Heene’s preamble should be recognizable as a classically American attack on unearned claims of status (“better than everyone else”), idleness (“obesity”), timidity (“overprotectiveness”), and collectivism (“as many supporters as possible”). And what if he is a tempestuous, grandiose maniac who fits poorly into the social hierarchy –like Hunter S. Thompson? Like Nikola Tesla? Like Ayn Rand? Like Alexander Hamilton? Like John Brown? Like James Brown? — unleashing the creative potential of such souls is something America does best! People say he’s raising his sons to be brats. It’s too soon to tell how they’ll turn out once life inevitably checks their wildness (note that I said “life” – not CPS), but after seeing these kids fearlessly chase down hurricanes, I know one thing: He’s not raising serfs.
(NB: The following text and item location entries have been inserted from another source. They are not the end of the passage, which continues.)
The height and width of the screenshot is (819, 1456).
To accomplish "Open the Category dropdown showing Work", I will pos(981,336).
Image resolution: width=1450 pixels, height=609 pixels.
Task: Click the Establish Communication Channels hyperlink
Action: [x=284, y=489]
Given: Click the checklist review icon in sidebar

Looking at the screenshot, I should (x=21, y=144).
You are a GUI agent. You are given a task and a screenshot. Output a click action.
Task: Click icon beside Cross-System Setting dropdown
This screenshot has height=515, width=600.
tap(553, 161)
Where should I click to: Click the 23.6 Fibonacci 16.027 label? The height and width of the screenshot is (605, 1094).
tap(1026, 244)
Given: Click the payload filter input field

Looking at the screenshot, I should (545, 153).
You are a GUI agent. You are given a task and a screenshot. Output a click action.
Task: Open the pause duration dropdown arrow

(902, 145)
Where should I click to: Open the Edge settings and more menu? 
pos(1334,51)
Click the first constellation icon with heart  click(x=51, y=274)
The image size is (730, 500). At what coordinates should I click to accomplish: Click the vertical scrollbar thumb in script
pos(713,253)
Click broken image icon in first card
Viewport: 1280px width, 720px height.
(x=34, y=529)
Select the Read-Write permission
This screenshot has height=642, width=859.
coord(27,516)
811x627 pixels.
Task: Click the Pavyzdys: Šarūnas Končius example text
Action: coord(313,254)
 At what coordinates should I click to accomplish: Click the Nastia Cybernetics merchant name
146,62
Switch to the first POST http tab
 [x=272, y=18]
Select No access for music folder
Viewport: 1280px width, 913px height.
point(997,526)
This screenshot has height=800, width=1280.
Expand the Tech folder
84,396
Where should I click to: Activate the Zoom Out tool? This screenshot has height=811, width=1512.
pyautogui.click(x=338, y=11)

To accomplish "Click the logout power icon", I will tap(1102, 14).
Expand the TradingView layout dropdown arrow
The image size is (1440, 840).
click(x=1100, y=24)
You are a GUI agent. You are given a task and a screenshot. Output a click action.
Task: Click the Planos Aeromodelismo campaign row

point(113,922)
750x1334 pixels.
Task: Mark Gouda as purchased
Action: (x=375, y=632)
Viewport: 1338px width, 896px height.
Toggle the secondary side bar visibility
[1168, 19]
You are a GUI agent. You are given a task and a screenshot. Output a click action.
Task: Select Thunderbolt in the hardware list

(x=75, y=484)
We are a nation that has lost basic self-confidence, one that is apologizing most for what should uniquely define us, and one that is looking to others for affirmation. No outside force can help us regain this confidence. A pro-American consensus will probably never emerge on the multinational web, if only because those sites that cater to a multinational audience will tend to become larger, more visible, and more influential than those that don’t. It takes courage to accept the burden of being unique. Americans didn’t invent this country by global consensus…. Somewhat more specifically, we invented this country as a big “back the hell off” to European aristocrats.

But, pray tell, what does Bono think of all this? Does he think my vision of the United States lacks the universal appeal of All That You Can’t Leave Behind? Does he think my country should be “rebooted” like a malfunctioning plaything, like an iPod? In his guest op-ed yesterday in the New York Times, Bono wrote of how “we” need to “reboot” and “rebrand” America. His pronouncement was trailed by a singalong chorus of repentant Americans and foreigners who have been dutifully ”observing” our country and are now ready to present their findings. Paul Hewson can and inevitably will say what he wants. But when it comes to the internet-wide debate over what’s wrong with the US and how to correct it, we Americans need to become a little more discerning; some people deserve a place at the table, while others do not and should be relegated to the periphery. I propose a few basic tests: Does the bloviator in question live here? Does he pay taxes here? Does he plan on dying here? If not, it’s our right – no, our distinctly American pleasure – to tell him to back the hell off.
“Soft Sheets… What’s This About?”
A theme of this blog is how the internet may well be enabling the greatest cultural revolution since the invention of the Gutenberg printing press. I’ll start by paying tribute to a very small and seemingly insignificant corner of the web: The Captcha space at the bottom of your screen, which asks you to manually type in a short phrase to confirm that you’re not a spamming piece of software. The understated poetry of Captcha reflects the linguistic abundance of the web as a whole. Words can now be stacked and arranged in new ways. Yes, our attention spans are dwindling and we’re losing touch with The Canon (only temporarily, I predict), but we are more surrounded by words than ever, and this is good for the human brain. Somewhere, a programmer decided to make the most of his Captcha-writing assignment and invent a new, ultra-concise form of poetry. Observe: the internet is not full of idiots.